Das Gros der Besucher stellen Kinder und Jugendliche. Auf sie geht die Stadtbücherei sehr früh zu und bittet sie bereits im Grundschulalter ins Haus: „Sie sollten uns mindestens ein Mal besuchen“, gab Farbischewski die Richtschnur vor.

Aber: Die Älteren holen auf. Laut Bevölkerungsprognosen wird im Jahr 2040 ein Drittel der Burscheider Bevölkerung über 60 Jahre alt sein. Eine Zahl, die die Stadtbücherei nicht ignorieren will. Zumal die Älteren bei den Veranstaltungen sehr gut vertreten sind. „Diese Zielgruppe wird weiterhin an Relevanz gewinnen“, betonte Farbischewski.

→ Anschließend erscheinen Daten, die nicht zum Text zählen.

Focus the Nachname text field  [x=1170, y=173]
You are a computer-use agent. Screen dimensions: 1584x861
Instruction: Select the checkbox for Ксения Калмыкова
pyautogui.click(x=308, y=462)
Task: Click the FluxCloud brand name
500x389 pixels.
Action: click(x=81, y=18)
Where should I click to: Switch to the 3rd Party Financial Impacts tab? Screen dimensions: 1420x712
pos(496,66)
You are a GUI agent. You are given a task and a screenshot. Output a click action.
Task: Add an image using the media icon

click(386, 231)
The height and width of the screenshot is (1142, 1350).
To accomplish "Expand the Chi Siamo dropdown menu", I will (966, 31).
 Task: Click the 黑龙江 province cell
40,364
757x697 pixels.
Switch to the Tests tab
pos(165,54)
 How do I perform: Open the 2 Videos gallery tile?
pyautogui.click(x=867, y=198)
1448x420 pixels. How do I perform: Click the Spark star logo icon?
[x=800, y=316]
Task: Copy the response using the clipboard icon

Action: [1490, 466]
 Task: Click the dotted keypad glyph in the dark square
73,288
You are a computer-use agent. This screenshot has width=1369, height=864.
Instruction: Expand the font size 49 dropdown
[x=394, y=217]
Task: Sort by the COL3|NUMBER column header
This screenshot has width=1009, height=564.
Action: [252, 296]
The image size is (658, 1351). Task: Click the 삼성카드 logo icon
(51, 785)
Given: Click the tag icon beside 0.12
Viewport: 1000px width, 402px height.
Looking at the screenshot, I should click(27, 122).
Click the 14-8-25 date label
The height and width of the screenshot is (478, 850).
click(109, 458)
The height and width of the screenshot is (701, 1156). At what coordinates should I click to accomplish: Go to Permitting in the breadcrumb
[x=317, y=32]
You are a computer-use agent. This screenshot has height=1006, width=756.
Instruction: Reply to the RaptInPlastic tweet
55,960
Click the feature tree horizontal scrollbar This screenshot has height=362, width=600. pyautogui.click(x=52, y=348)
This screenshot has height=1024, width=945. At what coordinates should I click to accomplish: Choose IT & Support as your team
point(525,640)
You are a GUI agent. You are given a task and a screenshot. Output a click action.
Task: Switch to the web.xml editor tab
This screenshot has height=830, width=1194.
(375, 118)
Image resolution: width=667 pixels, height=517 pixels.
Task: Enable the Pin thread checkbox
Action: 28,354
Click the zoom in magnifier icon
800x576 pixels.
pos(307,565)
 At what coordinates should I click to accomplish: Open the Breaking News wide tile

Eine weitere entscheidende Gruppe sind Familien. „Wir setzen da einen Schwerpunkt und tragen dazu bei, Familienfreundlichkeit zu einem sichtbaren Wohlfühlfaktor der Stadt Burscheid zu machen“, sagte Farbischewski.

Die Statistik lieferte einen weiteren Anhaltspunkt: Überproportional viele Burscheider sind berufstätig. „Möglicherweise sollten wir uns unsere Öffnungszeiten einmal kritisch angucken“, skizzierte die Bibliotheksleiterin die Zukunft. Und zu dieser gehört der bereits erwähnte Maker Space. „Dort suchen wir Kooperationspartner. Allein schaffen wir es nicht.“

Öffnungszeiten

Die Stadtbücherei befindet sich in der Hauptstraße 38 und hat folgende Öffnungszeiten: montags, 15 bis 18 Uhr; dienstags, 10 bis 12 Uhr und 15 bis 18 Uhr; mittwochs: geschlossen; donnerstags, 10 bis 18 Uhr; freitags, 15 bis 18 Uhr; samstags, 10 bis 12 Uhr (jeden 1. und 3. Samstag im Monat).